Exercise description: As you restate the entries, keep every word intact and leave out whatever images they hold.

Saved data entries:
══════
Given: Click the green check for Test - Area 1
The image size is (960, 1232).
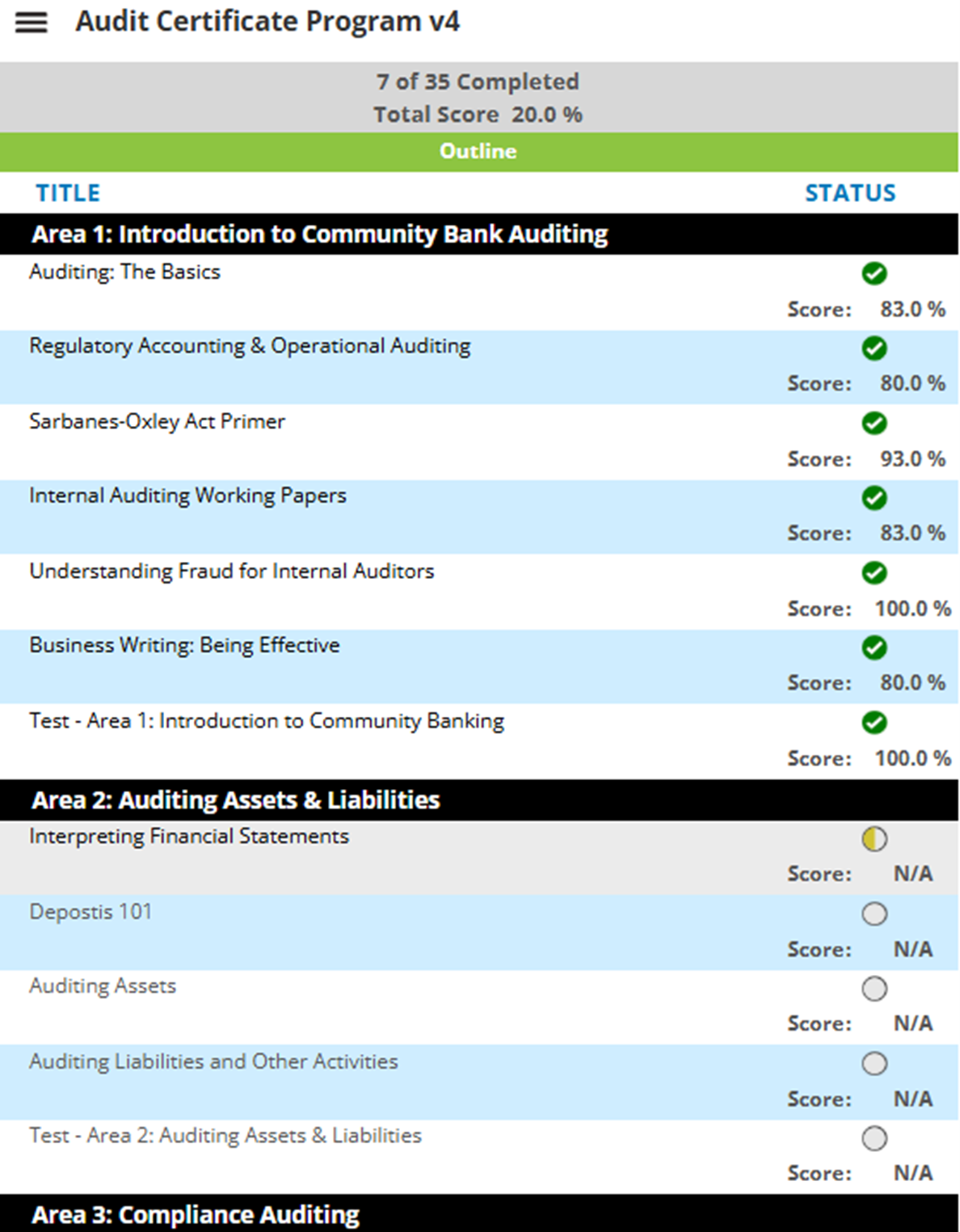Looking at the screenshot, I should (x=874, y=722).
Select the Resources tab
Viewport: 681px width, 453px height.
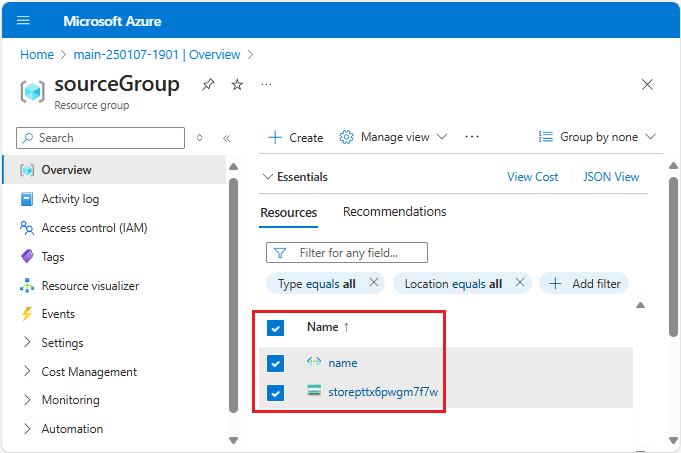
══════
Output of the task:
Given: Click the green check for Test - Area 1
The image size is (960, 1232).
Looking at the screenshot, I should (x=874, y=722).
Select the Resources tab
Viewport: 681px width, 453px height.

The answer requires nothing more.